El mundo, el demonio y la carne, ésta en medidas raciones, tanto en el menú colegial como en el venéreo, se colaban por los resquicios y un viento de libertad (según la terminología al uso por entonces) barría el polvo y aventaba los pelos de las dehesas. Los estudiantes desembarcados de pueblos o ciudades que no contaban con universidades, propias o apropiadas, no eran pupilos sumisos y asustadizos dispuestos a dejarse pastorear en los rediles.
Tras sus primeros e inseguros pasos por los senderos de la jungla urbana y de la sabana universitaria, muchos recién llegados se integraban rápidamente en el hábitat y reavivaban con nuevos bríos las hogueras tribales. Pronto algunos colegios mayores, y mayormente masculinos, se convirtieron en reductos, refugios para la conspiración y la rebeldía. El gueto se rebelaba, en la ciudadela de los colegios mayores se proyectaba a escondidas El acorazado Potemkin y en los exhaustivos coloquios que prolongaban obligatoriamente las proyecciones y las representaciones, los recitales y las conferencias, improvisados o experimentados oradores disertaban sobre cualquier cosa, salvo sobre la película, la función o la música precedentes, para llevar el agua al molino común de la resistencia antifranquista y de la crítica anticapitalista.
A finales de los años sesenta y primera mitad de los setenta, la ciudadela de los colegios mayores se erigía, por su nutrida, variada, y muchas veces clandestina programación cultural, en epicentro de la vanguardia urbana y foro casi único de la disidencia política.
El área de los colegios atraía a sus salones de actos a gentes de fuera de la universidad, favoreciendo el contacto entre esta institución y la sociedad, mezclando a los que debían de ser separados por ley y orden. La Ciudad Universitaria, segregada de la ciudad por el funesto Arco del Triunfo, se ampliaba por el Argüelles colonizado de las tabernas y los cafés y recibía en las facultades, escuelas y colegios a espectadores que querían ser partícipes y actores.
El colegio mayor San Juan Evangelista, inspirado autor del Apocalipsis, se encarnó en el Johnny, por sus pecados, que fueron muchos, y de los que aún no se ha arrepentido. Entre ellos, los de haber introducido el jazz y el flamenco, músicas, sobre todo el flamenco, marginadas, hasta hace no mucho, de los circuitos de la alta cultura.
Jazz, blues, flamenco, canción de autor, pop, rock y teatro nunca faltaron en la multicultural dieta del Johnny; su Club de Música, consagrado por los grandes y abierto a todas las búsquedas y experimentos, ha sido y es, todavía, un referente imprescindible en la vida cultural de la ciudad. Pero tiene fecha de caducidad: el Johnny cierra en septiembre, durante cuatro meses, para hacer una reforma que de momento pondrá a sus residentes en la calle y en grave peligro la continuidad de sus actividades musicales.

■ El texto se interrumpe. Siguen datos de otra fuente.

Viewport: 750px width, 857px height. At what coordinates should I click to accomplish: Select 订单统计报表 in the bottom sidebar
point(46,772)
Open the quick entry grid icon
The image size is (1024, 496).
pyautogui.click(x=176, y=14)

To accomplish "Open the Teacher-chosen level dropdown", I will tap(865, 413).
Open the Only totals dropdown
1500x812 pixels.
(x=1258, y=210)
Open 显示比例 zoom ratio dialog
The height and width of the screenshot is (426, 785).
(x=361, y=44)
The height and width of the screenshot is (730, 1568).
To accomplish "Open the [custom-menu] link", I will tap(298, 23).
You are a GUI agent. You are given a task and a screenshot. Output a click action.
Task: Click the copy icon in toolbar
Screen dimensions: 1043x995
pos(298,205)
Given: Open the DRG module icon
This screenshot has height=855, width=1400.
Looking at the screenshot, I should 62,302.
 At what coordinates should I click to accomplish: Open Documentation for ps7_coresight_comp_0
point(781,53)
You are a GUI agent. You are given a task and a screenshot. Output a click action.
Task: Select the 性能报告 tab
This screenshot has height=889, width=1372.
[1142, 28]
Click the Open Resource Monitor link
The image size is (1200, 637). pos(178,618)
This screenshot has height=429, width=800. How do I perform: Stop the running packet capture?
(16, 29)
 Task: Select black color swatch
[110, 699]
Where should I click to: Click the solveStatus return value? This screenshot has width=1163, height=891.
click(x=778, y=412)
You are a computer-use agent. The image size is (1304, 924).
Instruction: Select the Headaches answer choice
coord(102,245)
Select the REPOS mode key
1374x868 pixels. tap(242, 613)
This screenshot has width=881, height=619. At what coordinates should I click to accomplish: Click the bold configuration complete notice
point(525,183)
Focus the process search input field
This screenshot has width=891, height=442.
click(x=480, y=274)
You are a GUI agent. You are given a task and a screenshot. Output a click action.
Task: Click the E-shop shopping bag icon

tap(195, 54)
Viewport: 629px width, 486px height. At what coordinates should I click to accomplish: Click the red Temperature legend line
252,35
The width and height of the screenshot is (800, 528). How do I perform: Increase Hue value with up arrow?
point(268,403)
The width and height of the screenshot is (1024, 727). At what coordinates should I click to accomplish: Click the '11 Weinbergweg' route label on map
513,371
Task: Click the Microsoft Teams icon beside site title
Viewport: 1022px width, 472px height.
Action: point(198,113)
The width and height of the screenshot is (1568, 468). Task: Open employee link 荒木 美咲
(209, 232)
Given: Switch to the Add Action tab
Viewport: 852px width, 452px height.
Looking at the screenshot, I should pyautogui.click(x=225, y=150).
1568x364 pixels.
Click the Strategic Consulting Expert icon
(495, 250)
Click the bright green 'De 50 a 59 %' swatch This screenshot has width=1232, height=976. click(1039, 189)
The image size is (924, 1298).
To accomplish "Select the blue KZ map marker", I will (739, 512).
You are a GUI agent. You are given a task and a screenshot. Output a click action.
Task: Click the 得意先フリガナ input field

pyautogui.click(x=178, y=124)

"Si estuviéramos en la Transición habría una protesta a lo grande", comentaba Alejandro Reyes, director, superviviente y guardián de las esencias del Club, a Anaís Berdié en estas páginas. Aún estamos a tiempo. En las últimas líneas del reportaje, Sara, del club de Facebook del Johnny, proponía una manifestación de johnnyadictos. Dónde y cuándo.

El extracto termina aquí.